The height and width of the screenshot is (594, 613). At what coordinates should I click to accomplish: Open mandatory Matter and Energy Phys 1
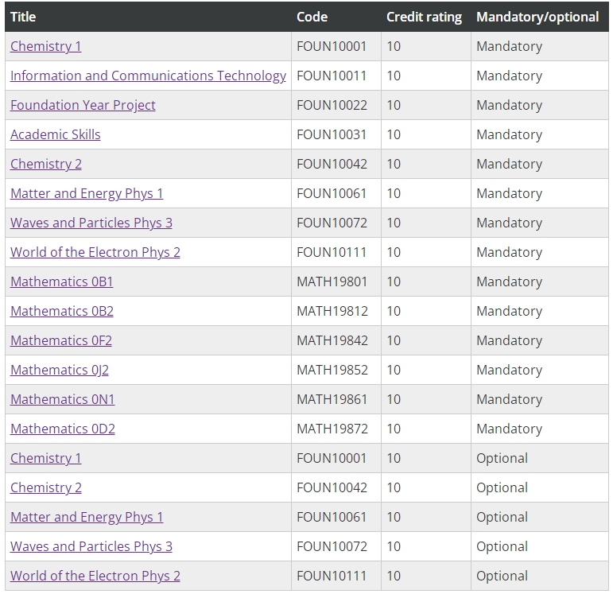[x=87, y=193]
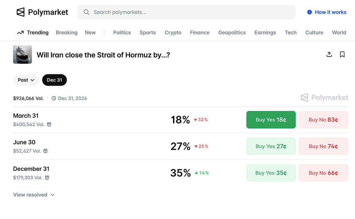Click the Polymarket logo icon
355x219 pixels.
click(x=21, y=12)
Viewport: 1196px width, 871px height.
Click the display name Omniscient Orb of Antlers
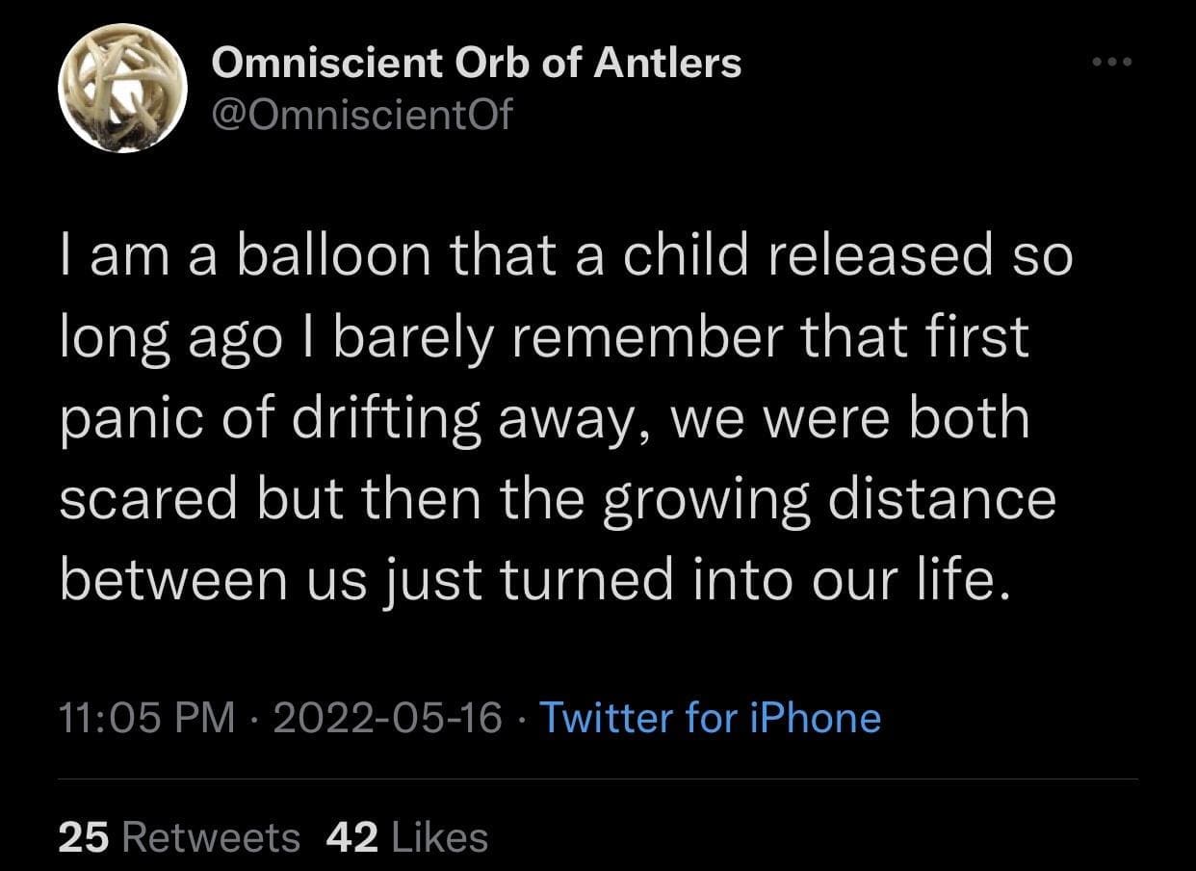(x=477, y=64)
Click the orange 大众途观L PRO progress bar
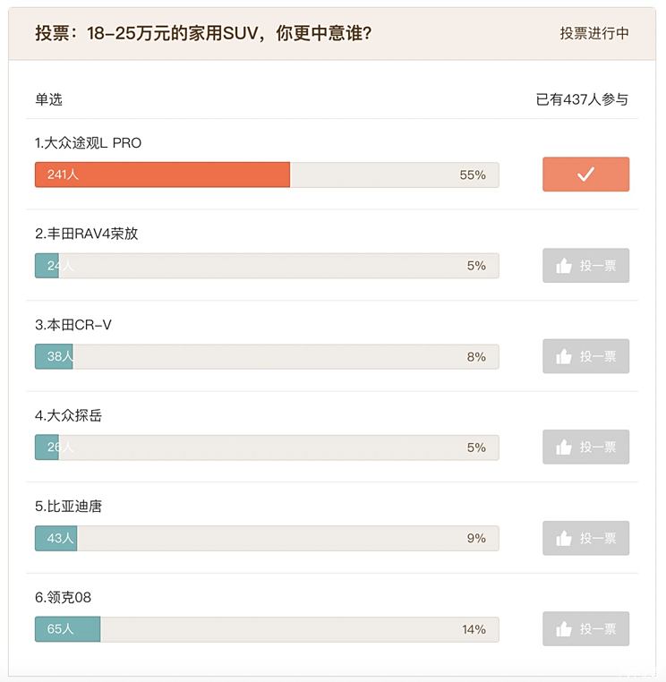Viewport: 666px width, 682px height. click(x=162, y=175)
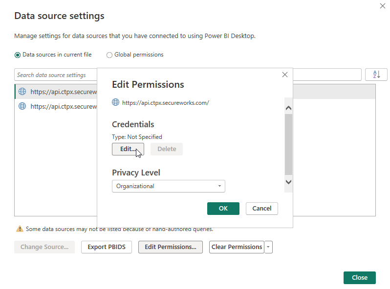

> _Task description_:
Reproduce, with the pictures omitted, exactly those lines that run from the line with "Viewport: 1196px width, 871px height." to the last line of the material, both ends included.

> _Result for this task_:
Viewport: 1196px width, 871px height.
Click the display name Omniscient Orb of Antlers
(x=477, y=64)
Click the orange 大众途观L PRO progress bar
Viewport: 666px width, 682px height. click(x=162, y=175)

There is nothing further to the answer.